In concordance with the results presented in our study, a recently published, large meta-analysis of 18 studies (3 prospective studies, 13 retrospective studies, and 2 randomized controlled trials [RCTs]) investigated the influence of uterine manipulators on oncological outcomes in MIS of endometrial cancer. A positive association between malignant cytology and hysterectomies in which a uterine manipulator had been used in MIS were compared to open hysterectomies. The conclusion supports the use of uterine manipulators for minimally invasive treatment of endometrial cancer and found that the use of uterine manipulators does not increase the rate of recurrence and LVSI. 22
The current study offers several strengths; data were collected from a large cohort of patients who underwent surgery by a team of surgeons who share a joint surgical protocol and unified approach. This enhances the impact of the use of intrauterine manipulators and allows the current comparison. Moreover, in our study we were also able to perform a subgroup analysis that excludes the effect of adjuvant radiation treatment on the outcome measures. In addition, the follow-up time in our study is relatively long and was previously shown to include over 90% of recurrences from initial treatment. 23 However, this study is not without limitations including the inherent limitations that results from its retrospective nature. In addition, we did not perform coagulation of the tubes at the beginning of the procedure, and this might have an effect with regard to positive cytology.
Conclusions
Results of the current study show that the use of an intrauterine manipulator is associated with a minimal impact on the oncological outcomes of patient who undergo MIS and adjuvant treatment for endometrial cancer but may have implications on outcome for low-risk patients who do not receive adjuvant treatment.
Footnotes
Authors' Contributions
I.L.: Conceptualization, Methodology, Software, Validation, Formal analysis, Investigation, Resources, Data curation, Writing—original draft, Writing—review and editing, Visualization, Supervision, Project administration.

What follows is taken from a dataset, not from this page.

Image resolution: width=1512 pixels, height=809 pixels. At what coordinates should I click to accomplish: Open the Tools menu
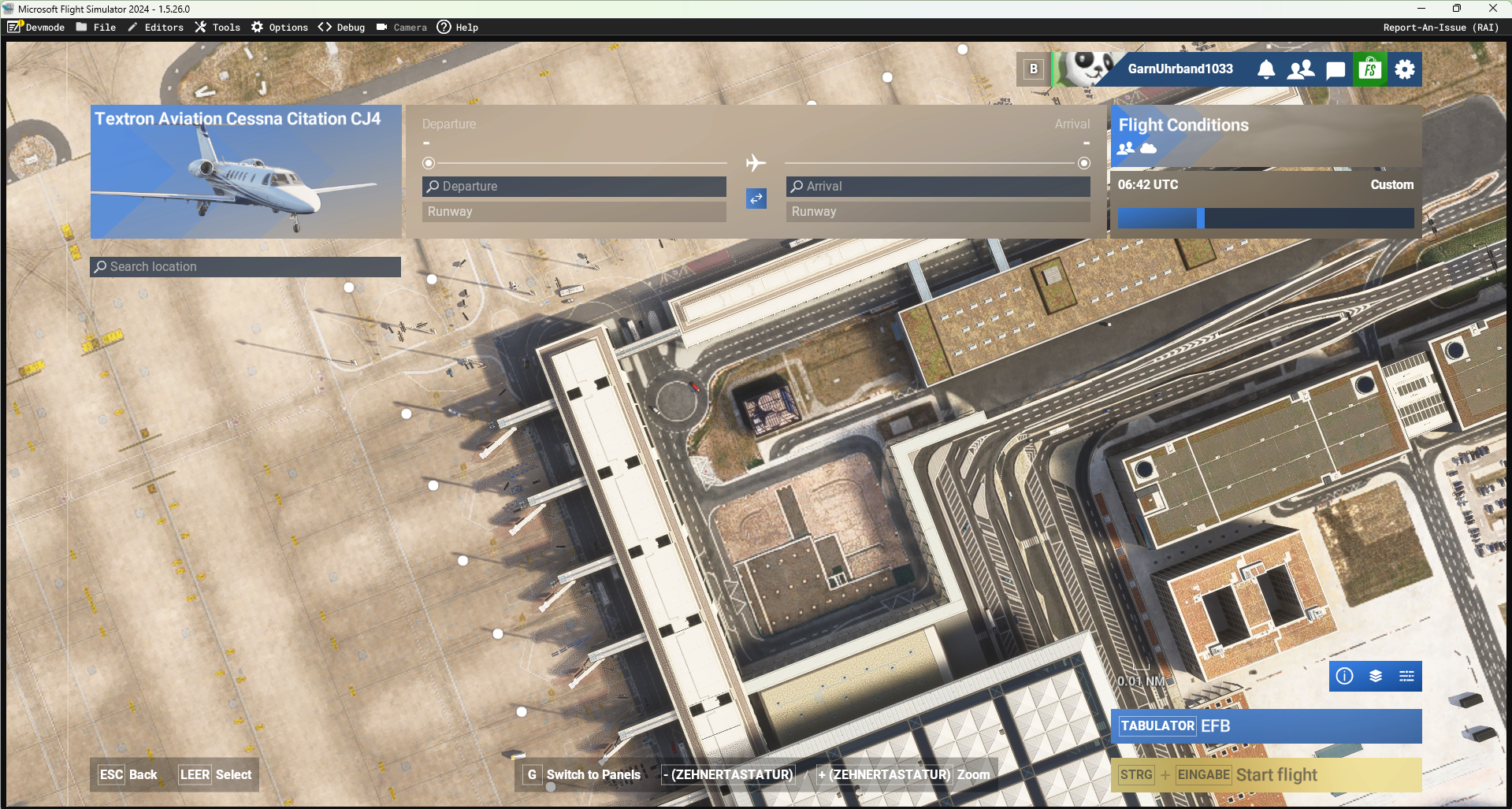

N.M.: Methodology, Software, Validation, Formal analysis, Investigation, Data curation, Writing—original draft, Visualization. X.Z.: Resources, Investigation, Data curation, Writing—review and editing. S.S.: Resources, Investigation, Data curation, Writing—review and editing. S.L.: Resources, Investigation, Data curation, Writing—review and editing. L.G.: Resources, Investigation, Data curation, Writing—review and editing, Supervision. W.H.G.: Conceptualization, Methodology, Investigation, Resources, Data curation, Writing—original draft, Writing—review and editing, Supervision. R.K.: Conceptualization, Methodology, Validation, Formal analysis, Investigation, Data curation, Writing—original draft, Writing—review and editing, Visualization.
Ethics Approval
Ethical approval was waived by the local Ethics Committee in view of the retrospective nature of the study, and all the procedures being performed were part of the routine care.
Author Disclosure Statement
No competing financial interests exist.
Funding Information
This work was supported by grants from the Israel Cancer Research Fund and the Gloria's Girls.